Ntvnews.id, Jakarta - Mantan Menteri Perdagangan, Thomas Trikasih Lembong atau yang lebih dikenal dengan nama Tom Lembong, pada hari Senin melaporkan tiga orang hakim yang sebelumnya menjatuhkan vonis bersalah terhadap dirinya dalam perkara importasi gula ke Mahkamah Agung (MA).

Salah satu anggota tim kuasa hukum Tom Lembong, Zaid Mushafi, menyatakan bahwa pelaporan tersebut merupakan bentuk ikhtiar kliennya untuk mendorong adanya evaluasi dalam proses penegakan hukum di Indonesia. Tiga hakim yang dimaksud dalam laporan tersebut adalah Hakim Ketua Dennie Arsan Fatrika, serta Hakim Anggota Alfis Setyawan dan Purwanto S. Abdullah.

"Dia (Tom Lembong) ingin ada evaluasi, dia ingin ada koreksi. Agar apa? Agar keadilan dan kebenaran dalam proses penegakan hukum di Indonesia ini bisa dirasakan oleh semuanya," ujar Zaid saat memberikan keterangan di Gedung Mahkamah Agung RI, Jakarta, Senin, 4 Agustus 2025.

== YANG PERLU DIKERJAKAN ==
(a) Dalam berita tentang Tom Lembong, ke lembaga mana ia melaporkan tiga hakim yang menjatuhkan vonis bersalah terhadap dirinya?
(b) Sebutkan semua hakim yang dilaporkan menurut berita tentang Tom Lembong, beserta kedudukan masing-masing.
(c) Tuliskan lanjutan berita tentang Tom Lembong setelah kalimat terakhir yang ditampilkan.
Materi di bawah ini tidak diperlukan.

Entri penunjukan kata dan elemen
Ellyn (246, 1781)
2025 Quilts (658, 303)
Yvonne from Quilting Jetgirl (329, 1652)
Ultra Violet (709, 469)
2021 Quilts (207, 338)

== TUGAS TERJAWAB ==
(a) Ke Mahkamah Agung (MA).

(b)
- Dennie Arsan Fatrika, Hakim Ketua
- Alfis Setyawan, Hakim Anggota
- Purwanto S. Abdullah, Hakim Anggota

(c)
Baca Juga: Kejagung: Abolisi Hanya Tom Lembong, Proses Hukum 10 Terdakwa Korupsi Gula Lain Tetap Berjalan

Zaid menambahkan bahwa Tom Lembong tidak menginginkan abolisi yang diterimanya dianggap sebagai akhir dari perjuangannya dalam menempuh jalur hukum.

"Jadi Pak Tom ini tidak semata-mata setelah dia bebas ya udah, kita selesai. Enggak, dia komitmen dengan perjuangannya. Ada yang harus dikoreksi, ada yang harus dievaluasi," katanya.

Lebih lanjut, Zaid menjelaskan bahwa alasan utama dari laporan tersebut adalah karena menurut mereka, hakim yang menangani perkara Tom tidak mengedepankan asas praduga tak bersalah selama proses persidangan berlangsung.

"Yang menjadi catatan adalah ada salah satu hakim anggota yang menurut kami selama proses persidangan itu tidak mengedepankan presumption of innocent. Dia tidak mengedepankan asas itu. Tapi mengedepankan asas presumption of guilty. Jadi Pak Tom ini seolah-olah memang orang yang udah bersalah tinggal dicari aja alat buktinya. Padahal tidak boleh seperti itu proses peradilan," terang Zaid.

Baca Juga: Mendikdasmen: Program CKG Bantu Pantau Asupan dan Kebugaran Siswa Sejak Dini

Ia juga menyampaikan bahwa selain mengajukan laporan ke Mahkamah Agung, pihaknya juga akan mengajukan laporan ke Komisi Yudisial, Ombudsman, dan Badan Pengawasan Keuangan dan Pembangunan (BPKP).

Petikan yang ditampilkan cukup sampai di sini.